When I went through the Greenhouse training about a year ago, one of the last segments talked about how you might put the organic values into practice. In that context they offered a recommendation to start with what they call Life Transformation Groups (LTGs) which are 2-4 people. They were not at all dogmatic that "this is the way you have to do it," but wanted to give their favorite model as a resource. Since they presented it that way, I thought it was fair to characterize it as "normative."
It's my opinion, and I think the Greenhouse folks would agree, that such very small groups should be normative for Christianity because I think that you need groups that small to promote substantive relationships.
That said, these very small groups are not at all expected to be the exclusive form that faith communities take. People in these groups typically also want to gather in larger groups which can be any size, depending on what the purpose of the larger group is.
So it's not an either/or, but my gut tells me that if you had to choose only one size group to have, the 2-4s would be the most helpful for spreading and nurturing the faith.
cool.
I still prefer a community network model of local house churches and para churches of 30 or less....
See here for my latest distillation..
http://www.thecommonroot.org/forum/topics/a-christcentered-or-radically
I think such cd be a "good" job creator for part-time ministers.

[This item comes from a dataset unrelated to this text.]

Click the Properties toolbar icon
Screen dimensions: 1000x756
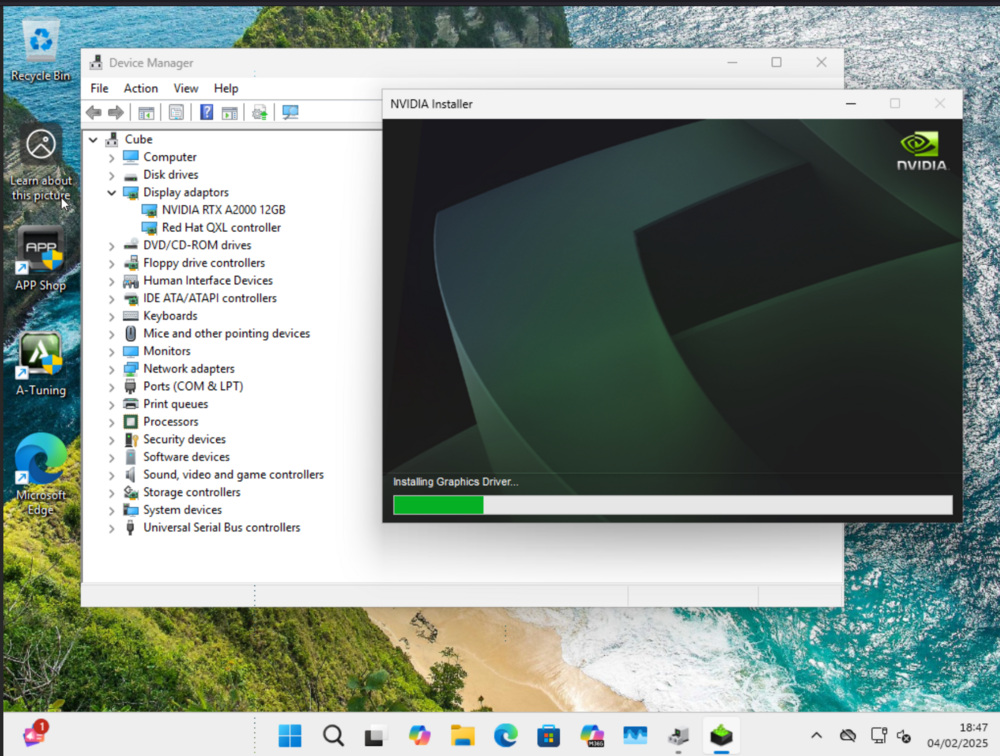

http://www.thecommonroot.org/forum/topics/a-christcentered-or-radically-1
I like your idea of larger networks emerging up from the house-sized fellowships. Sort of an upstream fractalling or recursion.
What's been attractive to me in the Greenhouse approach - which I find more broadly in the organization that puts these on (Church Multiplication Associates) - is an intentional absence of models for larger fellowships. They want to focus primarily on making & growing disciples, but they expect larger fellowships will emerge on top of that. And they are fine with however those fellowships choose to order themselves.
Recently I heard this put succinctly by Neil Cole who leads CMA. He said that our job is to "go and make disciples" but that Jesus "will build (his) church" any way he wants.
That's more or less Augustine's pov, that ecclesial structure doesn't matter since God's in control.
my pov is that if being christ-centered is the same as ideally being radically decentralized then you need a model for cooperation that maintains the decentralization possible with local house churches.
This is post-denominational and post-creedal and not without controversy and let's face it, it's not fun to court controversy.
dlw
Seems like we're pretty much on the same page. I agree that structure is important, but it seems that we've spent so much time working out structure that we've neglected to make the disciples that the structures are intended to serve. The CMA folks are working in that part of the vineyard, as I like to say.
It also seems post-credal and post-denominational to me, but the narrow focus on discipling allows this to avoid being anti-credal or denominational. At least potentially.
I don't think a belief that trying to work out universal rules of faith is more trouble than its worth implies being anti-creedal either.
The creeds of yore are typically more than a step beyond what most people de facto believe or act upon. But just because you attend or are a member of a denomination with a pretty-darn-good creed, doesn't mean you've internalized that creed or are manifesting it in your life. Sometimes less good creeds or local rules of faith that get taken seriously can be better... (That's what I'd take to be the "traditional" baptist mantra.)
And being anti-denominational/creedal seems to deny the fact that the HS is always working with us, just not teleologically so.... It comes down for me to a matter of who are our dialogue partners, and the import of recognizability of how we communicate about the identity and significance of Christ thru our communities of faith.